Ai singoli porporati, invece, Caterina si rivolge come a figli e fratelli da ricondurre al coraggio evangelico:
“Siate virili, non femminelle timide, poiché Dio vi ha posti a muraglia”, scriveva al cardinale di Ostia.
E al cardinale portuense: “Confortatevi dunque, e siate pastore, non mercenario. Veggiate che non vi nasconda l’amore proprio, sotto specie di giustizia”.
Scrivendo a tre cardinali italiani, denunciava: “il veleno dell’amor proprio, che ha avvelenato il mondo“.
Per Caterina, la riforma della Chiesa inizia con la conversione personale, ma si attua nella responsabilità pubblica. Il Papa è il “Cristo in terra” e ha il compito di riformare la “dolce sposa” non solo con parole, ma con la potenza dell’esempio.
“Ditegli con cuore virile, che la riformi di santi e buoni pastori […] e che non lasci passare le colpe impunite”, scrive Caterina al cardinale di Luna, spronandolo a sollecitare il Pontefice.
In tempi di interdetti, scismi e scandali, Caterina da Siena diventa una voce scomoda e necessaria: invoca una Chiesa povera, libera dalla paura, pronta al sacrificio.
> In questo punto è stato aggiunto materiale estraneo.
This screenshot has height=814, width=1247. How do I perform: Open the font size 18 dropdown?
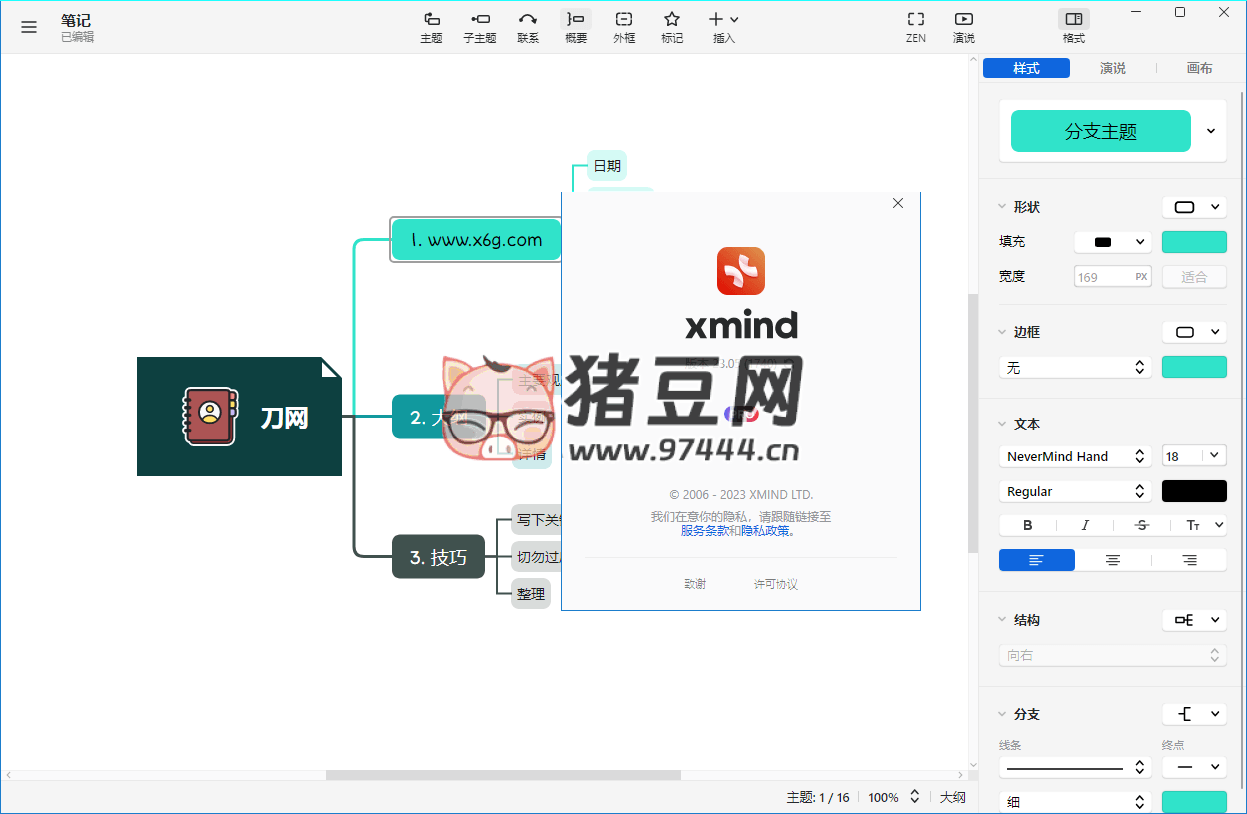[x=1193, y=456]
E se i cardinali non avranno questo coraggio, se preferiranno l’ombra del compromesso alla luce della verità, lei non esita a condannarli con parole di fuoco:
“Oimè! io muoio, e non posso morire a vedere essere privati della Verità quelli che doverebbero morire per la verità”.
Nel 1378, quando Urbano VI sarà eletto a Roma e il grande scisma d’Occidente comincerà ad aprirsi, le parole di Caterina risuoneranno ancora più forti contro l’antipapa Clemente VII, “dimonio incarnato“. La sua è una chiamata alla verità che non invecchia, un appello che attraversa i secoli.
Perché, come scrisse al cardinale di Luna, “se conoscerete e sarete amatori della verità, non vi daranno timore le pene; ma nelle pene vi diletterete. Ma se non fuste in questo amore della verità, l’ombra vostra vi farebbe paura”.
Caterina si schiera immediatamente con Urbano VI, il vero dolce Cristo in terra e si reca a Roma, nel novembre 1378, sostenendo e rincuorando il nuovo pontefice e spedisce messaggeri e messaggi a tutti i capi delle potenze politiche italiane e straniere, invitandoli a sostenerlo con tutte le loro forze. Purtroppo Caterina sarebbe morta a 33 anni il 29 aprile del 1380 e lo scisma si sarebbe ricomposto solo nel 1417 con Martino V.
Caterina si è offerta completamente come vittima per la Chiesa: “O Dio eterno, ricevi il sacrifizio della vita mia in questo corpo mistico della santa Chiesa “. In questa struggente e infuocata lettera, l’ultima a papa Urbano VI, la santa si fa voce di un’umanità redenta ma smarrita, di una Chiesa afflitta, ma indistruttibile; un’anima che si consuma nel desiderio ardente di offrire tutto, persino la propria vita, per amore della “dolce Sposa” di Cristo.
L’invito accorato è infuocato rivolto al Papa e ai cardinali è un appello all’unità, all’umiltà, alla riforma interiore come via alla riforma della Chiesa. E nel dolore offerto come dono d’amore, Caterina rinnova la sua totale consacrazione a Dio.
Dichiarò negli ultimi giorni: “Tenete per fermo, dolcissimi et carissimi figlioli, che partendomi dal corpo, io in verità ò consumata et data la vita nella Chiesa et per la Chiesa santa“.